• [PASSAGE]
┄┄┄┄┄┄┄┄┄┄┄┄┄┄┄┄┄┄┄┄

Audio to MIDI
Convert audio to playable MIDI
Upload an audio file up to 5 minutes, convert it to MIDI in your browser, then inspect the notes in a piano-roll preview before downloading the .mid file.
Loading tool
Preparing the browser audio workspace...
Private
Runs in your browser
Your audio is processed on this device. This page does not send your file to an upload API.
Playable
Preview notes before download
The generated MIDI appears as note blocks with a synced playhead, transport controls, and velocity bars.
Realistic
Best for clear notes
Clean single-instrument recordings work better than full songs with drums, effects, or background noise.
How it works
From audio file to editable MIDI notes
This page is built for musicians who want a practical way to turn a recorded idea into MIDI without installing desktop software first. It is useful for quick songwriting sketches, practice loops, melody capture, and checking the shape of a part before rebuilding it in a DAW. The result is not meant to replace careful editing, but it can save time compared with drawing every note by hand.
Step 1
Choose a focused audio file
Start with an MP3, WAV, M4A, AAC, OGG, FLAC, or WEBM file that keeps the part you care about easy to hear. A single melody, riff, bass line, piano sketch, or vocal idea gives the converter a clearer target than a finished full-band mix.
Step 2
Convert it in your browser
After you choose the file, the page reads the audio locally and estimates the notes, timing, and note lengths. Files can be up to 5 minutes and 50 MB, but shorter clips usually finish faster and are easier to check.
Step 3
Check the piano-roll preview
Before downloading, inspect the generated MIDI as note blocks on a piano roll. The preview helps you catch obvious wrong notes, extra notes from noise, or timing that may need editing in your music software.
Step 4
Download and edit the MIDI
Save the .mid file, then open it in a DAW, notation app, piano-roll editor, or learning tool. MIDI is designed for editing, so you can change the instrument sound, quantize timing, adjust velocities, or clean up the notes manually.
Use cases
When audio to MIDI conversion helps most
Audio to MIDI is most helpful when you already have a musical phrase but want it in a format you can edit, rearrange, or study. The converter gives you a note-based version of the recording, so you can move the idea into other instruments, build harmonies, or clean up timing without starting from a blank grid.

┄┄┄┄┄┄┄┄┄┄┄┄┄┄┄┄┄┄┄┄

• [SHORT PROBLEM 1] What is the largest file size, in megabytes, that the audio-to-MIDI page accepts?
• [SHORT PROBLEM 2] Extend the audio-to-MIDI page onward from its final sentence.

• [DATA EXCERPT]

┄┄┄┄┄┄┄┄┄┄┄┄┄┄┄┄┄┄┄┄

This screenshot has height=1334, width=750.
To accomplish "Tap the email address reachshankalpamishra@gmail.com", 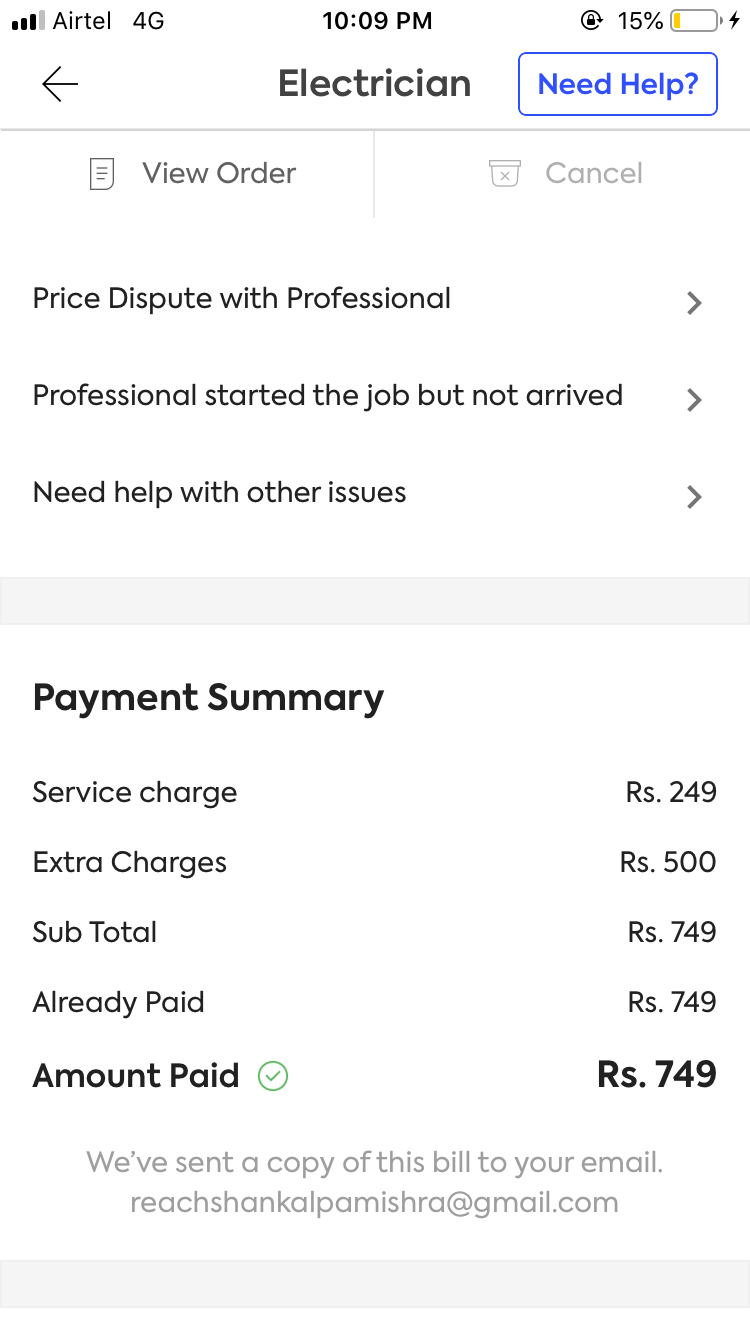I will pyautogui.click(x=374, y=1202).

┄┄┄┄┄┄┄┄┄┄┄┄┄┄┄┄┄┄┄┄

• [TASK RESULT 1] 50 MB

• [TASK RESULT 2]
Turn guitar riffs into MIDI
Record a clear guitar idea, convert the audio to MIDI, and use the result to double the part with piano, synth, bass, or notation. It works best when the riff is played cleanly without heavy distortion or overlapping rhythm parts.
Capture vocal melodies
If you hum or sing a melody into your phone, this page can turn that rough audio into editable MIDI notes. The converted file gives you a starting point for arranging, harmonizing, or testing the idea with different sounds.
Sketch piano and keyboard ideas
Simple piano recordings are a good fit because the pitch is stable and the note attacks are clear. Use the MIDI preview to see which notes were detected, then download the file and refine the performance in your editor.
Prepare practice and learning material
MIDI makes it easier to slow a phrase down, view the notes, change the key, or isolate a part. For musicians learning by ear, converting a clean excerpt can turn a recording into something easier to study and repeat.
Better results
How to get cleaner MIDI from the same recording
The quality of an audio to MIDI result depends heavily on the source. A close microphone, steady timing, clear note attacks, and less background noise all make the piano-roll preview easier to trust. If your first conversion looks messy, try exporting a shorter section, lowering reverb, or recording the part again with fewer overlapping sounds.
Keep the source simple
A clean single-instrument recording usually beats a polished song mix. Drums, reverb tails, crowd noise, delay, and stacked harmony can all create extra MIDI notes because the converter is trying to interpret everything it hears.
Trim silence and unrelated parts
If the useful phrase is only 20 seconds long, upload that section instead of a full 5-minute recording. Smaller clips convert faster, produce a more readable piano roll, and are easier to correct after download.
Use MIDI as a draft, not a final score
Audio to MIDI conversion is a practical starting point, not a perfect note-for-note result. Expect to edit note lengths, remove stray notes, and adjust timing once the .mid file is inside your DAW or notation software.
Related tools
Get cleaner MIDI from cleaner audio
These tools help with pitch, timing, and note context before you turn a recording into MIDI.
FAQ
Audio to MIDI questions
Does Audio to MIDI upload my file?
No. The conversion runs in your browser. The file you choose stays on your device.
Can I convert MP3 to MIDI online?
Yes. Choose an MP3 file and the page will convert it locally in your browser, then give you a piano-roll preview and a downloadable .mid file. Clear melody or single-instrument MP3 clips usually produce better results than dense full songs.
Can I convert WAV, M4A, or other audio formats?
Yes. The converter accepts MP3, WAV, FLAC, OGG, M4A, AAC, and WEBM files up to 50 MB and 5 minutes. If a browser cannot decode a specific file, export it again as MP3 or WAV and try that version.
Why does the MIDI sound different from my recording?
MIDI stores notes and timing, not the original instrument tone. This page estimates the notes in your recording, then plays them back with a simple preview sound.
What kind of audio works best?
Clean single-instrument audio works best. Melody, guitar, piano, vocal lines, and clear riffs convert better than full mixes, drums, heavy reverb, or noisy recordings.
Will it convert chords and full songs perfectly?
Not usually. Chords, layered instruments, distortion, drums, and background noise make note detection harder. You may still get useful MIDI, but it should be treated as an editable draft rather than a finished note chart.
What should I do after downloading the MIDI file?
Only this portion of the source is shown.